▶ [Passage to read]:
● ● ● ●

There’s a few interesting things here already. Firstly, unicode! It feels surprisingly liberating to write unicode characters in code. Secondly the type declaration declares (via ∀), the function to be polymorphic – it operates on lists (𝕃 from IAL) of any type A (of any level ℓ within a hierarchy of type levels).

The real excitement comes when we start proving theorems. For example, given the function nthTail from IAL which returns all elements after the first n elements in a list (and the empty list if the list has fewer than n elements), we can write


ex46 : ∀{ℓ}{A : Set ℓ} (n : ℕ)(l : 𝕃 A) → (take n l) ++ (nthTail n l) ≡ l
ex46 0        _                           = refl
ex46 (suc n) []                           = refl
ex46 (suc n)  (x :: xs) rewrite ex46 n xs = refl

Here ex46 is just the name of my proof (it was Exercise 4.6 in the book). The type declaration for the function ex46 can be read as “I’ll produce a proof that concatenating (take n l) with (nthTail n l) just produces l for all natural numbers n and for all lists of elements of any type A. Here ≡, taken from IAL, is propositional equality, and the only property of it we’re using is reflexivity; in fact the only inhabitant of this type is refl. The first two lines of the proof work because the definitions of take and nthTail are such that when the first argument is zero or the second argument is empty, the left and right hand side normalize to the same result, namely .l ≡ .l in the first case (.l being the name assigned to the second unnamed argument _) and [] ≡ [] in the second case. The third case explicitly uses induction: rewrite is a directive that applies the induction hypothesis ex46 n xs to the proof of ex46 (suc n) (x :: xs). Very pleasing!

Dependent Types Revealed

Chapter 5 is where we really start to see the power of dependent types. Up until this point, we’ve written functional programs and then proved properties about those programs. We have definitely used dependent types in the process, but they were somehow “invisible” to us as a user, and – at least for the exercises in the book – we could ignore the dependent-type based implementation without really affecting the usability of the approach. Chapter 5 shows how the proofs can be part of the programs themselves, using the type system to express the properties we wish to enforce. The simplest and clearest example given is a declaration of a vector datatype:


data 𝕍 {ℓ} (A : Set ℓ) : ℕ → Set ℓ where
[] : 𝕍 A 0
_::_ : {n : ℕ} (x : A) (xs : 𝕍 A n) → 𝕍 A (suc n)

● ● ● ●

▶ [Provided information]:
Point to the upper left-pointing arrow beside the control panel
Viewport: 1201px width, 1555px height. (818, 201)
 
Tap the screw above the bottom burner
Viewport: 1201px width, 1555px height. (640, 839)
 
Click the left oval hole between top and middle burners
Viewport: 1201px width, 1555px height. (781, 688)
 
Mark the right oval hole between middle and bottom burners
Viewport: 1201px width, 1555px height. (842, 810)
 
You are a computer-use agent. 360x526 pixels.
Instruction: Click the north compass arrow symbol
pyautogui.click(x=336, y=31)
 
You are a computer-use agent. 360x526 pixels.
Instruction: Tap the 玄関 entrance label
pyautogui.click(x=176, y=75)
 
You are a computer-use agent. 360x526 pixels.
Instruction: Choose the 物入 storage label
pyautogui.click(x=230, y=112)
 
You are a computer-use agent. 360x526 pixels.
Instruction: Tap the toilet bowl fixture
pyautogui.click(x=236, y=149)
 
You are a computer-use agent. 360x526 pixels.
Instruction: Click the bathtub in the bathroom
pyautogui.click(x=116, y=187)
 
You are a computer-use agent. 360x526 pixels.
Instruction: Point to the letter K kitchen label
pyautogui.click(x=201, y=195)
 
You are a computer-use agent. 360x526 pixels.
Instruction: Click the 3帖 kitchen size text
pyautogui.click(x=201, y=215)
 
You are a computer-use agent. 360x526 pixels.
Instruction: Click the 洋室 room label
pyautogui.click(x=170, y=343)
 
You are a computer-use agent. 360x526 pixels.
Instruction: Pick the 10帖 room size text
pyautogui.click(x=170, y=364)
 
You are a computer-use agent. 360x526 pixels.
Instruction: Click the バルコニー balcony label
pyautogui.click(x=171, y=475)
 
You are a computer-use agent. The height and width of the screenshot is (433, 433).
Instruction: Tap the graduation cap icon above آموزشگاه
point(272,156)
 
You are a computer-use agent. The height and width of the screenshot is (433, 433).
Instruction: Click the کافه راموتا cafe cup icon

● ● ● ●

▶ [Exercise task 1]:
Answer these from the passage on dependent types, one line each:
(a) What does nthTail return when the list has fewer than n elements?
(b) Which exercise in the book was ex46?
(c) What is the only inhabitant of the ≡ type?
▶ [Exercise task 2]: Extend the passage on dependent types, starting right after the vector datatype declaration.

▶ [Task output 1]:
(a) The empty list.
(b) Exercise 4.6.
(c) refl.

▶ [Task output 2]:
Note here that a vector, unlike a list, has a specific length built into its type. As a result, you get various properties for free, for example Agda’s type system verifies that the length of the concatenation of two vectors is the sum of the individual lengths from a straight-forward definition of a concatenation operation; the code below type checks, and that’s all that necessary.


_++𝕍_ ∀{ℓ}{A : Set ℓ}{n m : ℕ} → 𝕍 A n → 𝕍 A m → 𝕍 A (n + m)
[] ++𝕍 ys = ys
(x :: xs) ++𝕍 ys = x :: (xs ++𝕍 ys)

A more complex example of Braun trees is described in detail in the book. These are binary trees where the data at a node has a value less than or equal to that of its children while the size of the node left and right subtrees are either equal or the left subtree is exactly one node larger than the right subtree. The author chooses to encode this latter property within the declaration of the Braun tree type, and then shows how to write code for tree insertion, deletion, etc.

I enjoyed this chapter, though it had me puzzling for quite some time over sigma types, a subtle and powerful idea that I think deserves a bit more discussion than the space given in the book; I ended up reading around this topic a bit before I felt comfortable. An example given considers a function that turns lists into vectors. Immediately we have a problem – what is the return type of this function? It should be (𝕍 A n) but n is not fixed! The solution presented is to return a type written in Agda as Σ ℕ (λ n → 𝕍 A n); an inhabitant of this type should be interpreted as “a pair consisting of a natural number and a function which, when applied to that natural number, returns the vector type we’re actually interested in.” This takes a little getting used to!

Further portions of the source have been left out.